» **Action item**: Set out exactly, line by line, the stretch of data below that begins at the line containing "The width and height of the screenshot is (980, 388)." and ends at the line containing "is (665, 1568).", with both ends kept.

Extracted data entries

********************

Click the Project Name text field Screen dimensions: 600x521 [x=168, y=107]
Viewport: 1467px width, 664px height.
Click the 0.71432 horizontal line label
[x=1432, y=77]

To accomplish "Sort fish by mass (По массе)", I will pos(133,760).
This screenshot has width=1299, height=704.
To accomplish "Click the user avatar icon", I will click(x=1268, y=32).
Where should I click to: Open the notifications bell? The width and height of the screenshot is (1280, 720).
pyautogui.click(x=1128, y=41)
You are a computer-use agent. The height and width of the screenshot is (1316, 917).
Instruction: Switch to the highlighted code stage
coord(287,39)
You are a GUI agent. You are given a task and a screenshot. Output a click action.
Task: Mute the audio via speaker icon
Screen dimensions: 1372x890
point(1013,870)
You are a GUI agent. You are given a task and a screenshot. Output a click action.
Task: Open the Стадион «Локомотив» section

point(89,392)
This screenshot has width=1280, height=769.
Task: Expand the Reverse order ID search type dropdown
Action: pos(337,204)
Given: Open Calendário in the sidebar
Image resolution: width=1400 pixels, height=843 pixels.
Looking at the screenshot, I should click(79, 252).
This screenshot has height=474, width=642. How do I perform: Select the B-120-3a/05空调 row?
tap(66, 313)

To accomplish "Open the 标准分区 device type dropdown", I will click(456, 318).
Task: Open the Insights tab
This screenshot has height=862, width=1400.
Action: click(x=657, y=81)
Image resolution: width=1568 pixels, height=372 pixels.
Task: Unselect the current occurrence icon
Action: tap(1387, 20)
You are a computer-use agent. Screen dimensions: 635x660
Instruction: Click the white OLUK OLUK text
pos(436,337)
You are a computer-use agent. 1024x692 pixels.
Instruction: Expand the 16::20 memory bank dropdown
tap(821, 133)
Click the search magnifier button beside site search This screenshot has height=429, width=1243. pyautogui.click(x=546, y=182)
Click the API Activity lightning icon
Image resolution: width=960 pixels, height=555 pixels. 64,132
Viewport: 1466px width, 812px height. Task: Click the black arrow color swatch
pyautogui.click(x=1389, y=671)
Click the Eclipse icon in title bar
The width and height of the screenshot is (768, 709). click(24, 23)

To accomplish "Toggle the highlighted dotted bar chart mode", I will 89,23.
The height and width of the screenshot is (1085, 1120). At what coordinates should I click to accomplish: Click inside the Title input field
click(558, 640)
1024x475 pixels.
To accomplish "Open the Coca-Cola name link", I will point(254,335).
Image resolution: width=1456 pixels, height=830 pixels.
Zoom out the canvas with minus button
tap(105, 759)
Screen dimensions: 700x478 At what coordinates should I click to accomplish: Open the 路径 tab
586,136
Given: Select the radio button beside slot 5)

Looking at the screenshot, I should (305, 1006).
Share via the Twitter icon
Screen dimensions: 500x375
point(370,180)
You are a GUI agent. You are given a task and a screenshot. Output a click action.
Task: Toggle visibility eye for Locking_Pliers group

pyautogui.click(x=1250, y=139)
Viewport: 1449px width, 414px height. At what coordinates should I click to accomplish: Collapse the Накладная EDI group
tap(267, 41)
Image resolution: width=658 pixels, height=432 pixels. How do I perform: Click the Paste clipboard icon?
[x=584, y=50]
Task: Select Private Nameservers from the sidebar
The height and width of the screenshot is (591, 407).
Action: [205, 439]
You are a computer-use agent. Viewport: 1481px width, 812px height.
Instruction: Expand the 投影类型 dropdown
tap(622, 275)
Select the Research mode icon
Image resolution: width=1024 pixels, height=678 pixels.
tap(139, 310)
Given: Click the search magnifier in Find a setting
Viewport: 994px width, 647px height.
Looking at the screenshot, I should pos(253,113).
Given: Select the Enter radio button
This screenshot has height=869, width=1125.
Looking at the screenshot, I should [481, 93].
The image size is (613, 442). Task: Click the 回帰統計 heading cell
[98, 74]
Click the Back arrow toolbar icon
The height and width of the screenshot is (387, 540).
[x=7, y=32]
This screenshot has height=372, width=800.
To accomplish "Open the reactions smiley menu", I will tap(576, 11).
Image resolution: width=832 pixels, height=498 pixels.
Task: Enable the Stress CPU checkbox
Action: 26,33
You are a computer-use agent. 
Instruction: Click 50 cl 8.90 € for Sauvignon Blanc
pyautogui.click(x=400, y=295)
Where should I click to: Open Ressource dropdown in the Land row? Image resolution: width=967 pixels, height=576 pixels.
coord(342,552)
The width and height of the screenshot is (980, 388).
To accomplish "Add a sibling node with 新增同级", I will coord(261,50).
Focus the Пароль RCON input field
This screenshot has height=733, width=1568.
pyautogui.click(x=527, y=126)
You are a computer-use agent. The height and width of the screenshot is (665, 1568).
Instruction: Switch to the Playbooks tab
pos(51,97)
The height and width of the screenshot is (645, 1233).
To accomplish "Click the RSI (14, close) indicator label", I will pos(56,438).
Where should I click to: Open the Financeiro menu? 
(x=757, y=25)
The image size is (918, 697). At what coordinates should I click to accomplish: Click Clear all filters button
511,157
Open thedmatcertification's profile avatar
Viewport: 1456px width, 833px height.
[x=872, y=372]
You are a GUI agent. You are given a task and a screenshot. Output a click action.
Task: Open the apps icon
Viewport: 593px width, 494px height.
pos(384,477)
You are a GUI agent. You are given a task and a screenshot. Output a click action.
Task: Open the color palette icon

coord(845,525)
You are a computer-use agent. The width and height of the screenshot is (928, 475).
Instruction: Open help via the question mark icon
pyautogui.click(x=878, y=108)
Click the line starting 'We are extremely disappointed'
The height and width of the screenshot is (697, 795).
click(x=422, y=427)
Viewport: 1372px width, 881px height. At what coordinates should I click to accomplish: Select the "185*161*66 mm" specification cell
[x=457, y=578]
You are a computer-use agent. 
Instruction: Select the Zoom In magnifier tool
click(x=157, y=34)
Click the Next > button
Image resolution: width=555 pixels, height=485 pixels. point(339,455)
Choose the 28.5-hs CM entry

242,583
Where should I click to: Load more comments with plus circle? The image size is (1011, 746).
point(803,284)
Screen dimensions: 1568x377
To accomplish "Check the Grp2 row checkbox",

********************

» **Answer**:
The width and height of the screenshot is (980, 388).
To accomplish "Add a sibling node with 新增同级", I will coord(261,50).
Focus the Пароль RCON input field
This screenshot has height=733, width=1568.
pyautogui.click(x=527, y=126)
You are a computer-use agent. The height and width of the screenshot is (665, 1568).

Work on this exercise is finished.